----- Input data -----

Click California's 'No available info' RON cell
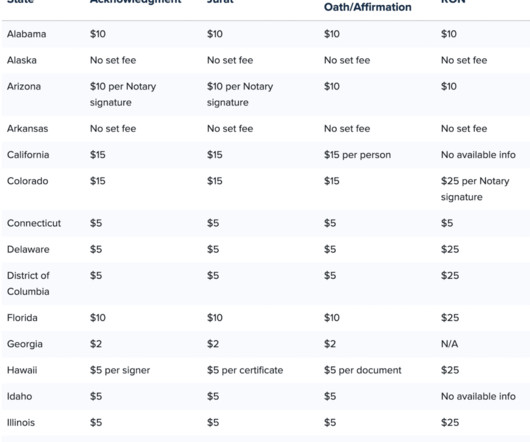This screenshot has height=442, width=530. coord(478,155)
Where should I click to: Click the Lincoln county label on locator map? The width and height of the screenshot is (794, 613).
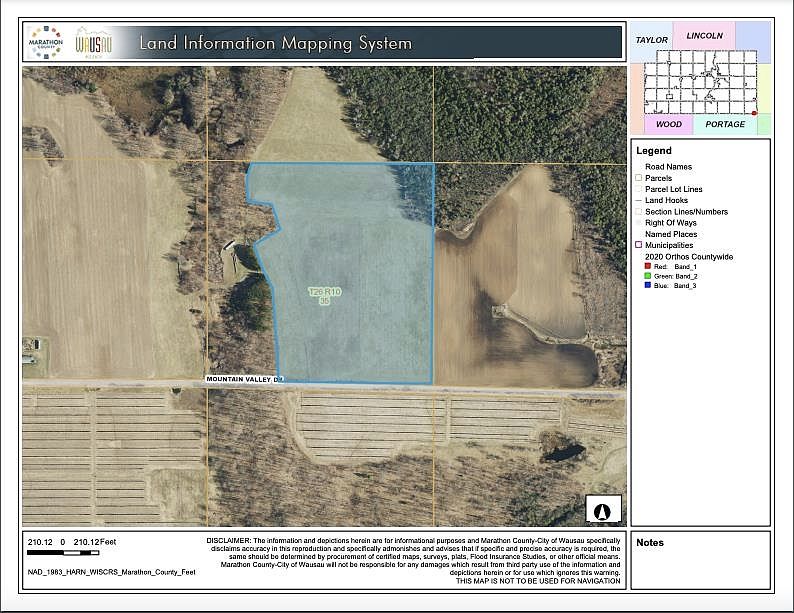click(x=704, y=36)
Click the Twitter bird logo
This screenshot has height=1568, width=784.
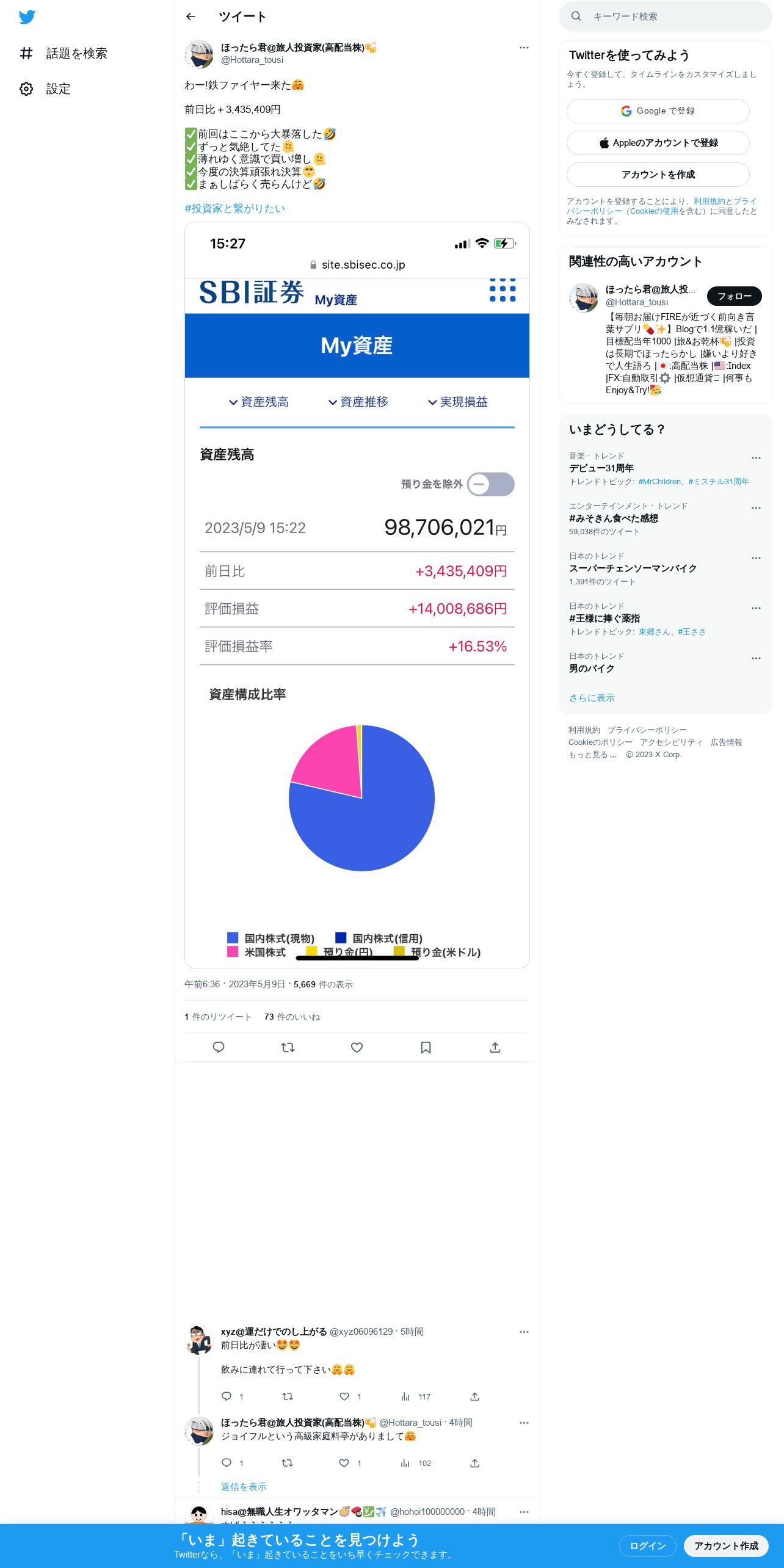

-----

* **Task requirements**
Would you return the data exactly as written, without the pictures?

* **Exercise output**
Click California's 'No available info' RON cell
This screenshot has height=442, width=530. coord(478,155)
Where should I click to: Click the Lincoln county label on locator map? The width and height of the screenshot is (794, 613).
click(x=704, y=36)
Click the Twitter bird logo
This screenshot has height=1568, width=784.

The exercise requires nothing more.